Prevent integer overflows in ANPlusB handling

Prevent integer overflows in ANPlusB handling

BUG=628874, 628865

[meade_UTC10, 2016-07-29 07:42:13]

The CQ bit was checked by meade@chromium.org to run a CQ dry run

[commit-bot: I haz the power, 2016-07-29 07:42:28]

Dry run: CQ is trying da patch. Follow status at
 
https://chromium-cq-status.appspot.com/v2/patch-status/codereview.chromium.or...

[meade_UTC10, 2016-07-29 07:44:09]

meade@chromium.org changed reviewers:
+ nainar@chromium.org

[nainar, 2016-07-29 07:51:29]

lgtm

[commit-bot: I haz the power, 2016-07-29 09:05:53]

The CQ bit was unchecked by commit-bot@chromium.org

[commit-bot: I haz the power, 2016-07-29 09:05:54]

Dry run: This issue passed the CQ dry run.

[meade_UTC10, 2016-08-03 03:21:14]

The CQ bit was checked by meade@chromium.org to run a CQ dry run

[commit-bot: I haz the power, 2016-08-03 03:21:28]

Dry run: CQ is trying da patch. Follow status at
 
https://chromium-cq-status.appspot.com/v2/patch-status/codereview.chromium.or...

[meade_UTC10, 2016-08-03 03:21:39]

Description was changed from

==========
[Experimental] Prevent integer overflows in ANPlusB handling

BUG=628874,628865
==========

to

==========
Prevent integer overflows in ANPlusB handling

BUG=628874,628865
==========

[meade_UTC10, 2016-08-03 03:22:28]

meade@chromium.org changed reviewers:
+ esprehn@chromium.org

[meade_UTC10, 2016-08-03 03:22:28]

Hey Elliott! Is this a good way to fix these clusterfuzz bugs?

Thanks!
Eddy

[esprehn, 2016-08-03 03:56:50]

I think doing math on long values is slower, why do we want to fix these? I was
testing this recently and all browsers behave differently so there's not even an
interop issue.

That said I don't think either of these cases is actually possible to match, we
should just always return false I think? You can't get billions of nodes, you
run out of memory so doing:

3091970736n or n+3091970736

is impossible to match, I would just return false immediately for any value that
was "huge", like greater than half of MAX_INT ?

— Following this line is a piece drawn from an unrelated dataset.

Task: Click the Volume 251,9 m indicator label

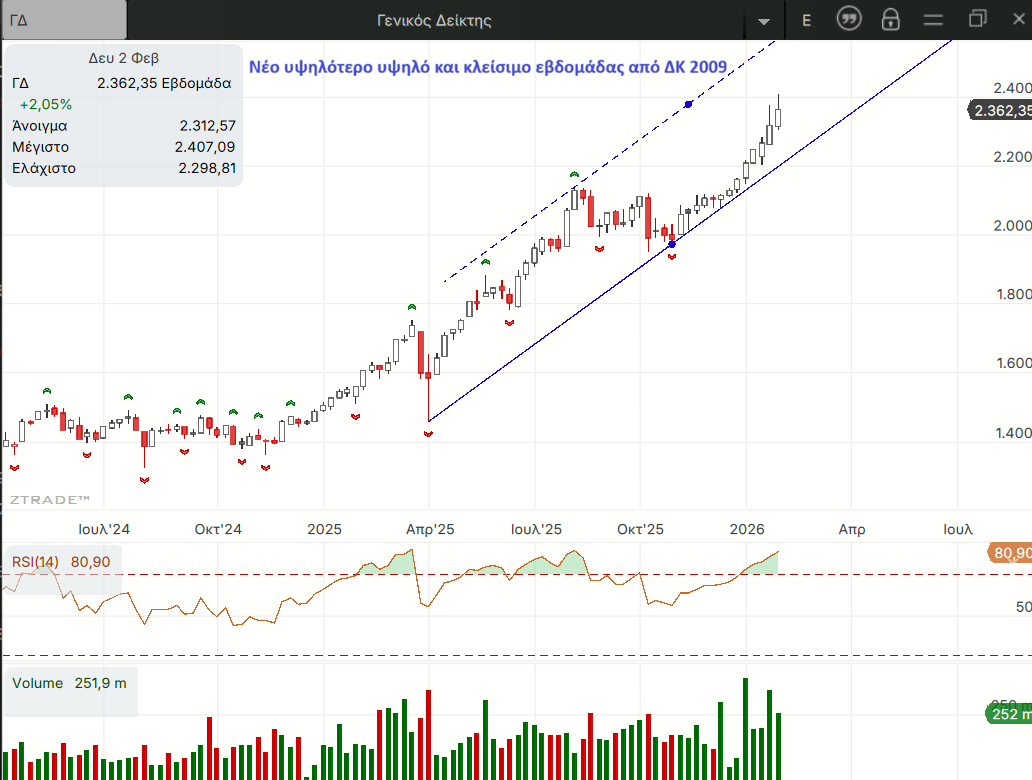Action: (x=69, y=683)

[commit-bot: I haz the power, 2016-08-03 06:29:08]

The CQ bit was unchecked by commit-bot@chromium.org

[commit-bot: I haz the power, 2016-08-03 06:29:09]

Dry run: Try jobs failed on following builders:
  win_chromium_rel_ng on master.tryserver.chromium.win (JOB_FAILED,
http://build.chromium.org/p/tryserver.chromium.win/builders/win_chromium_rel_...)

[esprehn, 2016-08-15 16:19:24]

https://codereview.chromium.org/2191253002/diff/40001/third_party/WebKit/Sour...
File third_party/WebKit/Source/core/css/CSSSelector.cpp (right):

https://codereview.chromium.org/2191253002/diff/40001/third_party/WebKit/Sour...
third_party/WebKit/Source/core/css/CSSSelector.cpp:946: if (UNLIKELY(nthAValue()
== minInt || count == minInt))
how can count be minInt? count is the index of the element, I think it has to be
a positive value. I'm actually not sure why we use int instead of unsigned?

[meade_UTC10, 2016-08-16 01:29:38]

On 2016/08/15 16:19:24, esprehn wrote:
>
https://codereview.chromium.org/2191253002/diff/40001/third_party/WebKit/Sour...
> File third_party/WebKit/Source/core/css/CSSSelector.cpp (right):
> 
>
https://codereview.chromium.org/2191253002/diff/40001/third_party/WebKit/Sour...
> third_party/WebKit/Source/core/css/CSSSelector.cpp:946: if
(UNLIKELY(nthAValue()
> == minInt || count == minInt))
> how can count be minInt? count is the index of the element, I think it has to
be
> a positive value. I'm actually not sure why we use int instead of unsigned?

In that case I'll see if I can change it to unsigned.